No, esta columna no va sobre la gala de los Goya ni las quinielas previas. Igual quedan cuestiones más fundamentales a las que prestar atención. La Junta de Gobierno Local acaba de aprobar una serie de medidas para limitar la actividad de las casas de apuestas en Málaga: así, estos establecimientos no podrán situarse a menos de quinientos metros de colegios, parques, jardines e instalaciones deportivas, lo que, de entrada, constituye una buena noticia. Cualquier vecino de cualquier barrio que cuente con este tipo de instalaciones en sus calles podrá comprobar hasta qué punto las casas de apuestas devoran todo lo que sale a su paso. Llevan a la ruina no sólo a los incautos que se dejan caer por sus dependencias desde primera hora de la mañana hasta bien entrada la madrugada, también a los comercios cercanos y a cualquier establecimiento de otra índole localizado en el perímetro. Basta con abrir una casa de apuestas para que cualquier entorno que se precie quede degradado de inmediato. La estrategia de las casas de apuestas es clara: se trata de ofrecer sus encantos allí donde los atractivos que pudieran constituir una alternativa son escasos, cuando no directamente nulos. El de los juegos de azar es un sector productivo tóxico: crea muy poco empleo, se sostiene a base del fomento de la ludopatía, alimenta la inseguridad, no genera riqueza ni oportunidades y, por el contrario, devora todo lo que se le pone a tiro. En no pocos barrios han sido los vecinos los que se han movilizado para exigir áreas libres de casas de apuestas, lo que no responde a un capricho gratuito ni a una demonización prejuiciosa, sino a la constatación de que estos centros no traen nada bueno allá donde abren sus puertas. Resulta lógico, entonces, y hasta cierto punto, que el Ayuntamiento, al igual que otras administraciones, decida establecer límites a la expansión del sector porque cuando el mismo atesora más éxito las ciudades tienen mucho que perder y pocas posibilidades de ganar. De manera que en un elemental sentido cívico, urbano, democrático y favorable al desarrollo social, la limitación asignada a las casas de apuestas es bienvenida: es mucha la población vulnerable, no sólo la que corresponde a los jóvenes, ni siquiera a los jugadores habituales, la que queda expuesta y sin protección a la voraz determinación con la que el mundo de las apuestas se asegura de que no volverá a crecer la hierba.

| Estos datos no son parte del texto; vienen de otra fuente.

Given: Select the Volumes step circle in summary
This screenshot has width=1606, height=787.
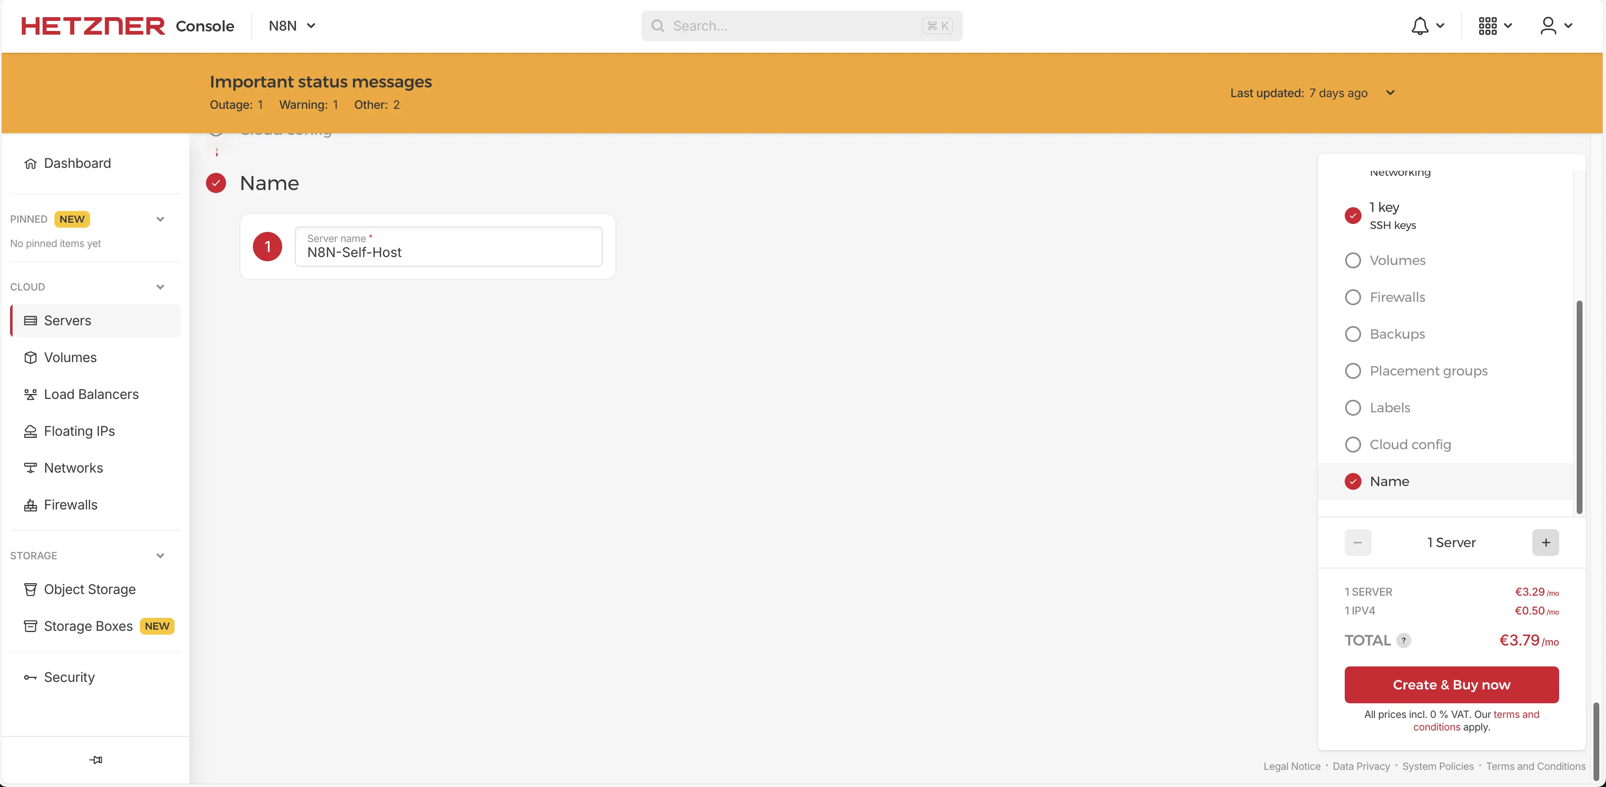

Ya puestos, debería el Ayuntamiento de Málaga reflexionar en torno a la idea de que el florecimiento de las casas de apuestas se debe a la carencia de alternativas y estímulos en los barrios. Cuando se abandona a éstos a su suerte es relativamente fácil que la adrenalina que dispara el juego se convierta en un atractivo difícil de esquivar para muchos que, sencillamente, no tienen otra cosa que hacer. Y cuando se apela al voluntarismo de los vecinos para hacer de los barrios entornos humanos y agradables hay que partir siempre de la evidencia de que todo empeño gratuito tiene un límite. Poner todos los huevos en la cesta del centro significa, de manera directamente proporcional, convertir el resto de la ciudad en una periferia cada vez más masificada, engordada y abúlica. Así que la limitación a las casas de apuestas no servirá de mucho si no se dota a los barrios de más equipamientos culturales, más espacios públicos, más actividades deseables, más zonas verdes y más entornos propicios al encuentro y el crecimiento. Sólo debería darse el trabajo por acabado cuando nadie eche de menos las apuestas.